◆ Problem statement: Repeat only the lines below that run from the line with "Task: Click chat" to the line with "Task: Click the 查看 (View) toolbar icon", ends included; skip every picture.

---------- Material provided

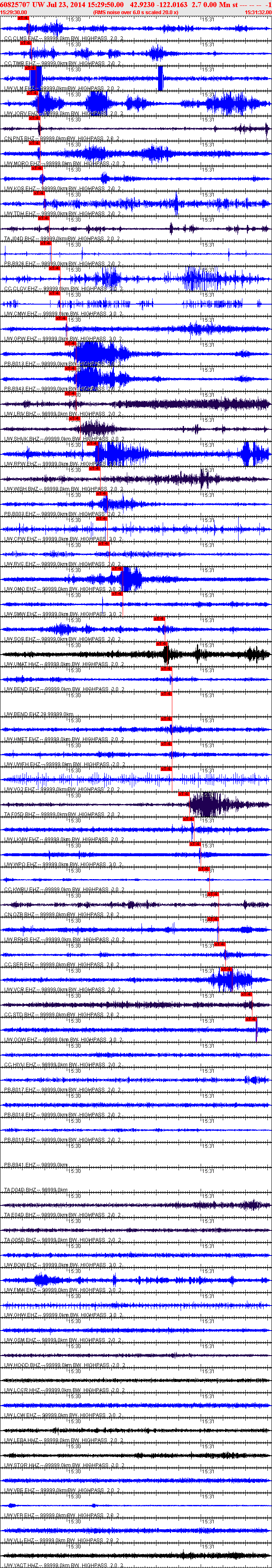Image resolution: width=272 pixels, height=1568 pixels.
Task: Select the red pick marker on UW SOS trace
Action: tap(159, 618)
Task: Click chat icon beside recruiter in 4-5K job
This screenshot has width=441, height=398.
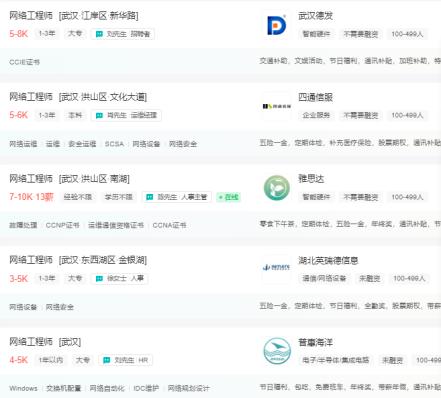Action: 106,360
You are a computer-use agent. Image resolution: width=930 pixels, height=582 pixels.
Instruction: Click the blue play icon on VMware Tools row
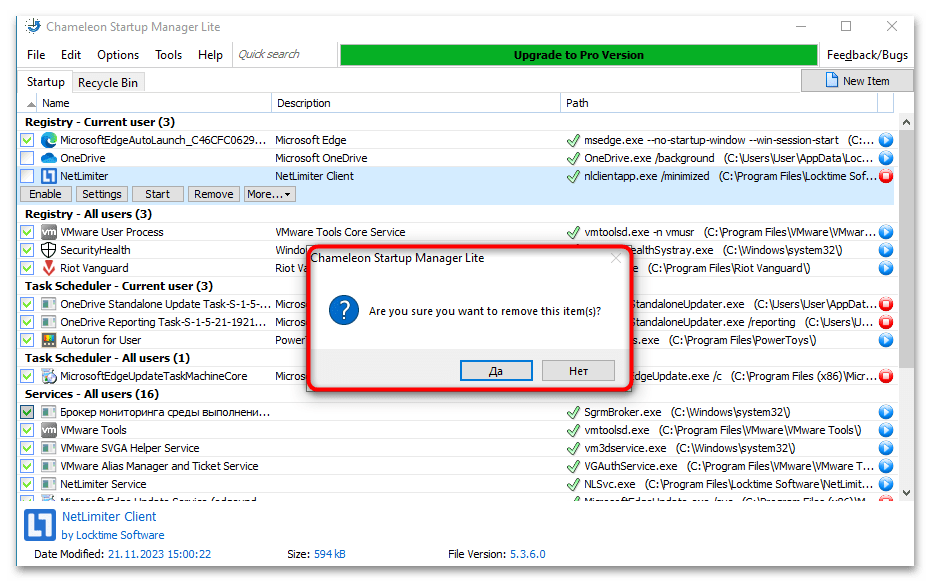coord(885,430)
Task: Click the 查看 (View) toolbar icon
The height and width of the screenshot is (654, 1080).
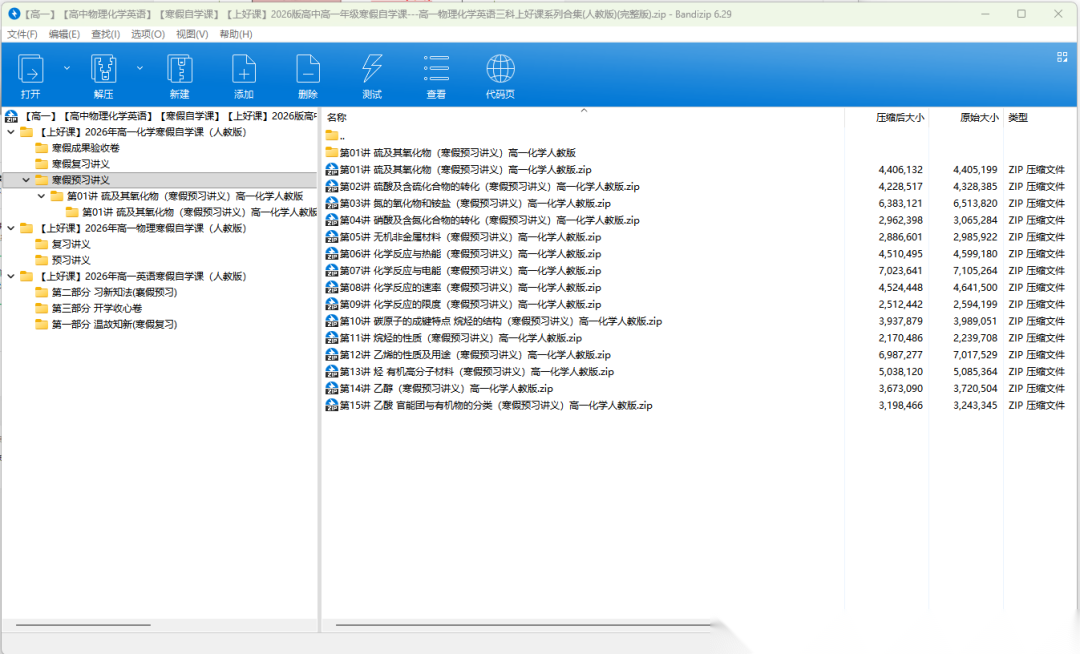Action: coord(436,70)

--------------------
---------- Material provided

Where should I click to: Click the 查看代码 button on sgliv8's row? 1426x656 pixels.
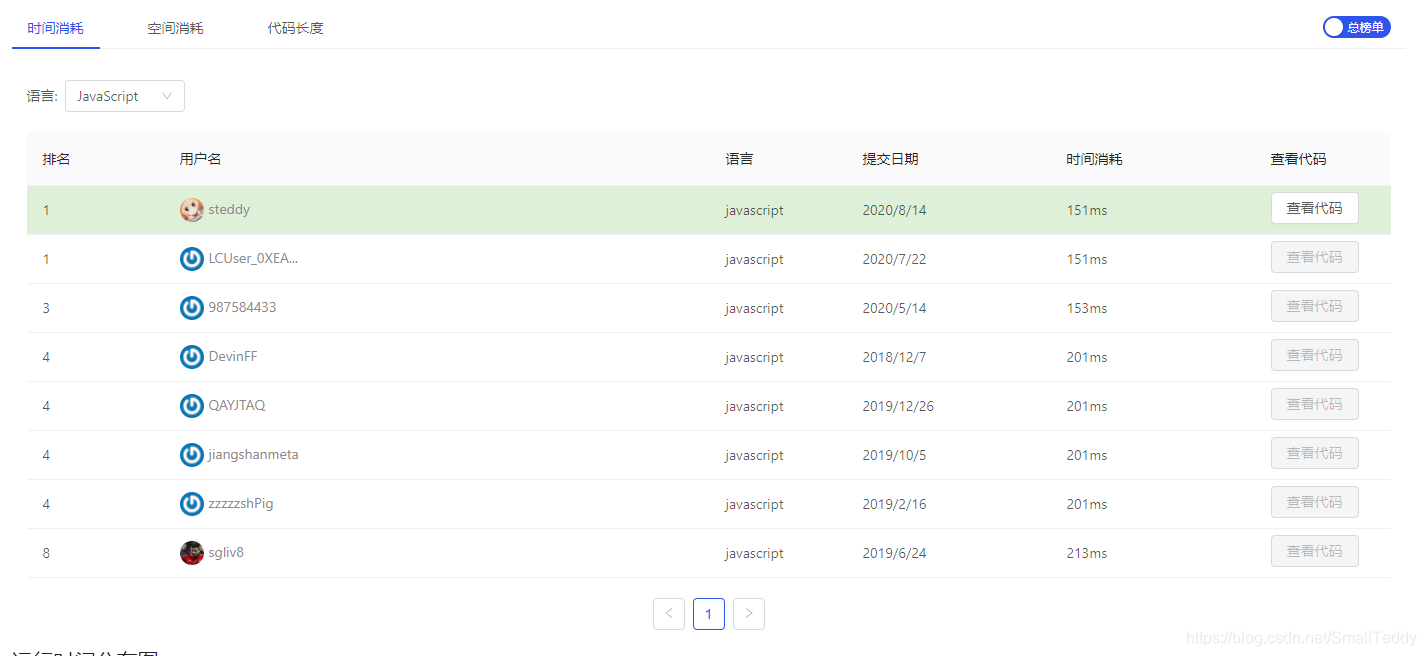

--------------------

◆ Exercise result:
Task: Click chat icon beside recruiter in 4-5K job
This screenshot has width=441, height=398.
Action: 106,360
You are a computer-use agent. Image resolution: width=930 pixels, height=582 pixels.
Instruction: Click the blue play icon on VMware Tools row
coord(885,430)
Task: Click the 查看 (View) toolbar icon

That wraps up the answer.